K8S limit number of starting pods at the same time

gp flag

I have problem with K8S, I have about 30 microservices (java running on spring boot). Microservices needs a lot of CPUs only for startup because there are a lot of libraries. When I deploy all microservices at the same time it will create really big CPU load on K8S nodes and they are marked as unavailable. I need to limit somehow number of simultaneously starting pods to avoid of high cpu load on nodes. Is there any way how to do this?

SYN avatar
hk flag
SYN
You need to adjust resource limits/requests based on consumption.
Score:1
mc flag

You can set CPU limits and requests.

Once you set these, even if the limits are generous, the kubelet and container runtime work together to enforce the CPU limits. Along with that, you can reserve resources for Kubernetes itself so that the workload doesn't put the overall node at risk.

Once you define these, the Linux kernel becomes responsible for enforcing the limits and ensuring that the available resources are allocated fairly. If you have DaemonSets in your cluster, make sure that these too have resources and limits. You could consider running the DaemonSets as guaranteed, so that their resource are ringfenced. See Configure Quality of Service for Pods.

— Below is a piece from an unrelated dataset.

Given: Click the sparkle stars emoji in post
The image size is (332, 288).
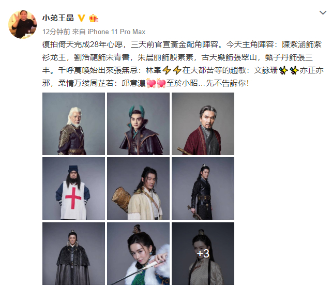Looking at the screenshot, I should (289, 70).
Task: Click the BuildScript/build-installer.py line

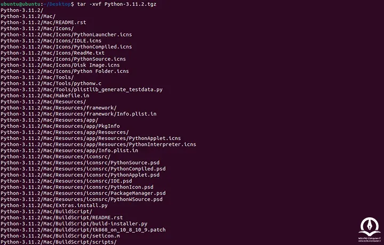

Taken together, these measures should protect your nodes from the workload whilst still allowing the app Pods to burst into available CPU during startup.

If you find there are still issues, there is an extra step you can take: delay each startup by a random amount. You can do that without app changes, by running a custom init container prior to the main app startup. That random delay helps to avoid thundering herd issues where each JVM runs with the same resource access pattern at the same time.

Score:0
mc flag

If you're sure that you want to rate-limit the number of Pods being run during a rollout, you can extend your Kubernetes cluster by deploying Argo Rollouts.

With effort, you could define your own deploy mechanism to limit the number of simultaneous deploys by setting ephemeral metadata and then making your own mechanism (either a validating admission webhook, or a scheduling plugin) to limit the rate at which pods with these labels are either created or started.

I don't recommend this: although Kubernetes makes it possible, it's a lot of work. My other answer is a simpler way to achieve a similar overall outcome.